→ Task instructions:
Transcribe the following entries word for word. End with the line where "Image resolution: width=924" appears.
-------- Information --------
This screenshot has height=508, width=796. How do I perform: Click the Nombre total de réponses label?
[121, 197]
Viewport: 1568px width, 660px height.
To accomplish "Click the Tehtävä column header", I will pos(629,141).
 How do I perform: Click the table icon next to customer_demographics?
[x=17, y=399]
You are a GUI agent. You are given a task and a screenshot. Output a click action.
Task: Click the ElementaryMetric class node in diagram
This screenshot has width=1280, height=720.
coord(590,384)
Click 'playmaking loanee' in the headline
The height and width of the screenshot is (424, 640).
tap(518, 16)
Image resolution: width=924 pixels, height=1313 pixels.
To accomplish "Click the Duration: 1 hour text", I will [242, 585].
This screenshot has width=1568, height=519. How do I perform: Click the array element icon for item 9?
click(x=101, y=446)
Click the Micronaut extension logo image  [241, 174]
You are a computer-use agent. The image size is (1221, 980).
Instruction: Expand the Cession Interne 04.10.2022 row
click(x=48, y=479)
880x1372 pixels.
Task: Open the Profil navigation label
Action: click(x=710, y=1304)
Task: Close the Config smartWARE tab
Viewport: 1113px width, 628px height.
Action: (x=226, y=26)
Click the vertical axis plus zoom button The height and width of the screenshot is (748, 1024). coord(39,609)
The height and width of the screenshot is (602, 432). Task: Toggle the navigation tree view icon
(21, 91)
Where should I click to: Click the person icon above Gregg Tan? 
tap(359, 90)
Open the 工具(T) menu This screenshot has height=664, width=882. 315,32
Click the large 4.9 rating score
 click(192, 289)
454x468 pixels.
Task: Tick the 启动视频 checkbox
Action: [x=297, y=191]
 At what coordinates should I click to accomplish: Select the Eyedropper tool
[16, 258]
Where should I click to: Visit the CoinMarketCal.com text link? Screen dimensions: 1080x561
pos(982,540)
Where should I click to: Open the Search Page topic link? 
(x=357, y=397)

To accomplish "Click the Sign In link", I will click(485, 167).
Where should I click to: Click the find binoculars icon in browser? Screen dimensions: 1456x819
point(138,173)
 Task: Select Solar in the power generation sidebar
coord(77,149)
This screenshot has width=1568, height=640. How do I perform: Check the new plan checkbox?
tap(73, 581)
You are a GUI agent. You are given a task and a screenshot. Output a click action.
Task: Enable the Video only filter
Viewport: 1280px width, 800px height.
--------
→ Solution for this problem:
This screenshot has height=508, width=796. How do I perform: Click the Nombre total de réponses label?
[121, 197]
Viewport: 1568px width, 660px height.
To accomplish "Click the Tehtävä column header", I will pos(629,141).
 How do I perform: Click the table icon next to customer_demographics?
[x=17, y=399]
You are a GUI agent. You are given a task and a screenshot. Output a click action.
Task: Click the ElementaryMetric class node in diagram
This screenshot has width=1280, height=720.
coord(590,384)
Click 'playmaking loanee' in the headline
The height and width of the screenshot is (424, 640).
tap(518, 16)
Image resolution: width=924 pixels, height=1313 pixels.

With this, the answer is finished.